Por: Juan Carlos Giraldo,  Director General de la ACHC

En varios escenarios técnicos y académicos, hoy se discute intensamente sobre las condiciones de eso que los teóricos denominan la nueva normalidad. Al respecto, desde el gremio venimos proponiendo que esa nueva normalidad efectivamente sea una nueva y mejor realidad y no sea simplemente otra versión de la vieja anormalidad, lo que es usual en el sistema de salud.

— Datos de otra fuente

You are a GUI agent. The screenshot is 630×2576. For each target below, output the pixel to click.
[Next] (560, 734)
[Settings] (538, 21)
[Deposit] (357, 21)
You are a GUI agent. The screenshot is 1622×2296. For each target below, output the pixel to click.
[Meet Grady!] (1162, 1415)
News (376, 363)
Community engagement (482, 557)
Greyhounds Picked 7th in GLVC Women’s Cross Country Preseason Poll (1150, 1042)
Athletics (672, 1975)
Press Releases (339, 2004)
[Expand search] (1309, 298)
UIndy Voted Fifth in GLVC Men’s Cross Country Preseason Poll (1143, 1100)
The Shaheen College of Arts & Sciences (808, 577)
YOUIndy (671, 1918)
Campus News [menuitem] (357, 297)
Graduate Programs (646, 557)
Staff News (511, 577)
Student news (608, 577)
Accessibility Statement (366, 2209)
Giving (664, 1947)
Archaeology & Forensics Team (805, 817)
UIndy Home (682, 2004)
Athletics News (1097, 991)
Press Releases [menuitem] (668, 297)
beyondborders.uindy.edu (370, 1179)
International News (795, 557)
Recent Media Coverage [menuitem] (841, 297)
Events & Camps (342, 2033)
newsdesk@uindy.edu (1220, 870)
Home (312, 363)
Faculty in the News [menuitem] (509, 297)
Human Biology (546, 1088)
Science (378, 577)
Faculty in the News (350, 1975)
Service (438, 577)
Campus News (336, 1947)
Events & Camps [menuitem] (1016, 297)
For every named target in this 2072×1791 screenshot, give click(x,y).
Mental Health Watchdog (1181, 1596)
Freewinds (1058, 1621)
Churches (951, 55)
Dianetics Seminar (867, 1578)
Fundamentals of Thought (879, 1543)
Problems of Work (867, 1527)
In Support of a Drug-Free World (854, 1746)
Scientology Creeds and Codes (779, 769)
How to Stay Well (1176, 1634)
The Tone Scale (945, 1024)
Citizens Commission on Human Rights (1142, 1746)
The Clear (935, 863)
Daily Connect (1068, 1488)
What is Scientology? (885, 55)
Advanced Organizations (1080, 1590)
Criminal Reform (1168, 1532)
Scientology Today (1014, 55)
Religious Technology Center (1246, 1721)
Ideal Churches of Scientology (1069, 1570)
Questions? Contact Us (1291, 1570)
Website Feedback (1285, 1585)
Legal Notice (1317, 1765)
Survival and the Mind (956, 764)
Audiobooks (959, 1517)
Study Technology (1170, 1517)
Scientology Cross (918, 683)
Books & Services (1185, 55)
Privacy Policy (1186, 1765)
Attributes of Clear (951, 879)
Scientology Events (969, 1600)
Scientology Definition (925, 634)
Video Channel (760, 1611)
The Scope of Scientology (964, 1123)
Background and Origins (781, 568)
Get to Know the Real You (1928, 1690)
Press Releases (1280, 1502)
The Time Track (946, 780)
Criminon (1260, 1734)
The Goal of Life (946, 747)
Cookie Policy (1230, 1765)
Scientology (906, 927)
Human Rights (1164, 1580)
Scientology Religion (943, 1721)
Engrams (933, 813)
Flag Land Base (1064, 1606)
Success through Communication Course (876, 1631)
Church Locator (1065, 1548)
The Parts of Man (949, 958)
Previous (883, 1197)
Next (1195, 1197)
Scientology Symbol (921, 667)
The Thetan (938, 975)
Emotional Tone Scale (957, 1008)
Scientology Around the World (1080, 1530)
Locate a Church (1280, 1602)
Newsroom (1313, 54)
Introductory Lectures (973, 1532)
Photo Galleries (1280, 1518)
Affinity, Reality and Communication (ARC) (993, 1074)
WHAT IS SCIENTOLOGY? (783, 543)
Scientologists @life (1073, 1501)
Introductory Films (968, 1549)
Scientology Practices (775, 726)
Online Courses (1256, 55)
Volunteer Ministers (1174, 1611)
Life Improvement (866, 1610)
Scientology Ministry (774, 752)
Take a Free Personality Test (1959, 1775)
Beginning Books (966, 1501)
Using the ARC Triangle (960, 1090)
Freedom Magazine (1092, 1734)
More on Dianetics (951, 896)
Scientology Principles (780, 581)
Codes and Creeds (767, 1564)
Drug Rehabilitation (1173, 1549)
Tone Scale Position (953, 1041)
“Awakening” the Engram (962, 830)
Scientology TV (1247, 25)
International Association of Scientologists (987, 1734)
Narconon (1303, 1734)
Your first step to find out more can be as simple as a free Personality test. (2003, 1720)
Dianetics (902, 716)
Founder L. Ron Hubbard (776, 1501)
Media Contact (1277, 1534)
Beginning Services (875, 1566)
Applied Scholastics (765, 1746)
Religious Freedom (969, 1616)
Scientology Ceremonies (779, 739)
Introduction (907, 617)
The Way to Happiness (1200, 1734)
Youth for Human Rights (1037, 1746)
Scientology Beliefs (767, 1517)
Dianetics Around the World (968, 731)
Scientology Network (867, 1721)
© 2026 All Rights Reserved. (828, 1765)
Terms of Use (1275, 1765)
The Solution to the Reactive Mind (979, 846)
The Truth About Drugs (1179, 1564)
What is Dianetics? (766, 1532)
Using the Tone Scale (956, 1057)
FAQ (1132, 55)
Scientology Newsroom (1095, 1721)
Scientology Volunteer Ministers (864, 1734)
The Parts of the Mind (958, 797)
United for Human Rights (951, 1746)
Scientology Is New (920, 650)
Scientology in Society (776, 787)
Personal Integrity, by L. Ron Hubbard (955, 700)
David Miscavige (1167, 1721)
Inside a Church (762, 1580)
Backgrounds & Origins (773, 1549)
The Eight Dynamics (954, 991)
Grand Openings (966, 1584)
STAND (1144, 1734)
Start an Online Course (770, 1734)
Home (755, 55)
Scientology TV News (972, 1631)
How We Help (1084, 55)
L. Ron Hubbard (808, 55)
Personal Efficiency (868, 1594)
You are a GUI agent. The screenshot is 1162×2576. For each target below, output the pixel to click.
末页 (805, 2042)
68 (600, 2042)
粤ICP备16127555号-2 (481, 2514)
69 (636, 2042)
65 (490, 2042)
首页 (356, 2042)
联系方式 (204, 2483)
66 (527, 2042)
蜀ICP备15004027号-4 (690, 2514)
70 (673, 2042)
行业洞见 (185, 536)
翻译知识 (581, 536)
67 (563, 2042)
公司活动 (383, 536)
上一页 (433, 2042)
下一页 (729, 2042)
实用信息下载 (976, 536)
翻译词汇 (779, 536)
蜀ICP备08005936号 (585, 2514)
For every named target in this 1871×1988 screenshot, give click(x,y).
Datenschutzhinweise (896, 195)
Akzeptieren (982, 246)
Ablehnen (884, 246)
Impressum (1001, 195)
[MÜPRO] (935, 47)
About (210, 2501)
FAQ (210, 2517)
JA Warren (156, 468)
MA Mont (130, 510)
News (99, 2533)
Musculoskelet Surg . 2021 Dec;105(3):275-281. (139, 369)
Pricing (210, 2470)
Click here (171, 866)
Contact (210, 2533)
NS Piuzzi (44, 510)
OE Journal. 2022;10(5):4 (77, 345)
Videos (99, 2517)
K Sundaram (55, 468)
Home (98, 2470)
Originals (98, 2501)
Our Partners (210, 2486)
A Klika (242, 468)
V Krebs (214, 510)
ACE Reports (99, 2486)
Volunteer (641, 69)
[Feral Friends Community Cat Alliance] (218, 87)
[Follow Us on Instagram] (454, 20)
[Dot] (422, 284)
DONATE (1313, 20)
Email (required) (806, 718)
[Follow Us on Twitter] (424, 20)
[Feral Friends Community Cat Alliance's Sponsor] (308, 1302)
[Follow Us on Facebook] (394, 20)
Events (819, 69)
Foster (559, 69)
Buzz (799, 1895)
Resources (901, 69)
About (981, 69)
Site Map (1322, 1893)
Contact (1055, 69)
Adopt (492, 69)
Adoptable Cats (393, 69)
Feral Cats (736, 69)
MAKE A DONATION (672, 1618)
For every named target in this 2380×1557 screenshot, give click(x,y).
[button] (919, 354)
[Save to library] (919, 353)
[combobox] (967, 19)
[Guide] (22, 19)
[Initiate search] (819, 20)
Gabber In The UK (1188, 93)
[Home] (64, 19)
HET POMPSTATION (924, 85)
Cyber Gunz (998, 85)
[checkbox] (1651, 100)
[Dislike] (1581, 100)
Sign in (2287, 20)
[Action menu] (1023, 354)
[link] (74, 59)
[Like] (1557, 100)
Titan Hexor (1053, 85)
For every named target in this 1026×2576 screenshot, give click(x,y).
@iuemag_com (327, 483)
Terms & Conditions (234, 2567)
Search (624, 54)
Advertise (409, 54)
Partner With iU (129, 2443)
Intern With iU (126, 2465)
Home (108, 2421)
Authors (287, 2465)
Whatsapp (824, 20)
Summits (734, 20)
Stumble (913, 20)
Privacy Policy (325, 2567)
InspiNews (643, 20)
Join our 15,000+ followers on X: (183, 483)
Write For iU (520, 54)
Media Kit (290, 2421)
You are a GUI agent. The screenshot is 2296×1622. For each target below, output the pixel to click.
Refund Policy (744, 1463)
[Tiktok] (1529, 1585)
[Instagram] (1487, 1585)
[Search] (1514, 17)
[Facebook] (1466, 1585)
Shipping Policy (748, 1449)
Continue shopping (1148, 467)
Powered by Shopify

En este editorial queremos resaltar algunos aspectos que son ilustrativos de la dirección que vamos tomando como país y como sector.

Los medios de comunicación y los funcionarios señalan que “el sector salud es el motor y facilitador de la nueva normalidad”. Sin embargo, llama la atención que ese nuevo estatus parece dominado por una sola enfermedad (COVID-19) y que la restante y abrumadora carga de enfermedad rutinaria va a desaparecer o se ha minimizado. Ese pensamiento va en contravía de una necesidad sentida que expresamos desde los hospitales: la reanudación o reapertura de servicios de salud. El mensaje que se da desde la ACHC al Gobierno nacional es que tiene que avanzar simultáneamente en la contención de la pandemia, pero debe procurar las políticas de reinicio seguro, gradual y sostenido para, de manera adecuada, enfrentar las oleadas de patologías urgentes, crónicas descompensadas y mentales que van llegando. Tenemos la capacidad, pero debe haber una directriz clara y un compromiso con la reapertura. No hacerlo implicará perpetuar un círculo vicioso de represa-congestión-cierres periódicos.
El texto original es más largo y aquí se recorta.